| PROBLEM REQUIREMENTS |
Reproduce exactly the lines from the top of the records below through the line holding "The width and height of the screenshot is (1536, 711).".

| PROVIDED DATA |
===============

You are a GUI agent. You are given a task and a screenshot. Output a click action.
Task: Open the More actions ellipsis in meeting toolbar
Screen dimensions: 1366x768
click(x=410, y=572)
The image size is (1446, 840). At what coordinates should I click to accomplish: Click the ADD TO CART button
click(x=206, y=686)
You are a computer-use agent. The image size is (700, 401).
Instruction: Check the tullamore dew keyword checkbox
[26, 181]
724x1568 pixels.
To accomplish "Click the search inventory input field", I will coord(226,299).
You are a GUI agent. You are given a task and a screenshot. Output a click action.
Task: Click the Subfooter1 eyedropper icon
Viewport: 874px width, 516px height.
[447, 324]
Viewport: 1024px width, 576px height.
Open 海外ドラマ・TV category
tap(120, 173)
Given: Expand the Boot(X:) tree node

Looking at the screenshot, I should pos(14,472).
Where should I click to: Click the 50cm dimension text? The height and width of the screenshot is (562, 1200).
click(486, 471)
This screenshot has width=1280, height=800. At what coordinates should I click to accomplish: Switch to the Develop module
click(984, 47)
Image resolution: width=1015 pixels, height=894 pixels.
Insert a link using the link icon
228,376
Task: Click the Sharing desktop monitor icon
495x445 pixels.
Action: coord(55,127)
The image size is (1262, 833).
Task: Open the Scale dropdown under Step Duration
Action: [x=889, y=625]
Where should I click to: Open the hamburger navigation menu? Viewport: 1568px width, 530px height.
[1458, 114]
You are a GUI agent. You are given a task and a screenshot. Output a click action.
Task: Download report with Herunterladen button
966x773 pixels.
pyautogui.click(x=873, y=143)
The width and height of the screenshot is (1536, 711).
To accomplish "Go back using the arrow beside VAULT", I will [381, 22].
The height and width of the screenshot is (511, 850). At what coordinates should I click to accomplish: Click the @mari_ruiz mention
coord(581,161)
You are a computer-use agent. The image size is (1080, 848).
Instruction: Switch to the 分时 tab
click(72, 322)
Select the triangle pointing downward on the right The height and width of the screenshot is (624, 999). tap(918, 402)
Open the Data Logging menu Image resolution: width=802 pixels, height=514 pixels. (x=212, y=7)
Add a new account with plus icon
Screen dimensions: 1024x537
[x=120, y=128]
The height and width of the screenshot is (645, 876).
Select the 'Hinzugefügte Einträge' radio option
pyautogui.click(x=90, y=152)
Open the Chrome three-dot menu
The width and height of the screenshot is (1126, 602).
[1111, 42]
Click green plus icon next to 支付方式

===============

| TASK SOLUTION |
You are a GUI agent. You are given a task and a screenshot. Output a click action.
Task: Open the More actions ellipsis in meeting toolbar
Screen dimensions: 1366x768
click(x=410, y=572)
The image size is (1446, 840). At what coordinates should I click to accomplish: Click the ADD TO CART button
click(x=206, y=686)
You are a computer-use agent. The image size is (700, 401).
Instruction: Check the tullamore dew keyword checkbox
[26, 181]
724x1568 pixels.
To accomplish "Click the search inventory input field", I will coord(226,299).
You are a GUI agent. You are given a task and a screenshot. Output a click action.
Task: Click the Subfooter1 eyedropper icon
Viewport: 874px width, 516px height.
[447, 324]
Viewport: 1024px width, 576px height.
Open 海外ドラマ・TV category
tap(120, 173)
Given: Expand the Boot(X:) tree node

Looking at the screenshot, I should pos(14,472).
Where should I click to: Click the 50cm dimension text? The height and width of the screenshot is (562, 1200).
click(486, 471)
This screenshot has width=1280, height=800. At what coordinates should I click to accomplish: Switch to the Develop module
click(984, 47)
Image resolution: width=1015 pixels, height=894 pixels.
Insert a link using the link icon
228,376
Task: Click the Sharing desktop monitor icon
495x445 pixels.
Action: coord(55,127)
The image size is (1262, 833).
Task: Open the Scale dropdown under Step Duration
Action: [x=889, y=625]
Where should I click to: Open the hamburger navigation menu? Viewport: 1568px width, 530px height.
[1458, 114]
You are a GUI agent. You are given a task and a screenshot. Output a click action.
Task: Download report with Herunterladen button
966x773 pixels.
pyautogui.click(x=873, y=143)
The width and height of the screenshot is (1536, 711).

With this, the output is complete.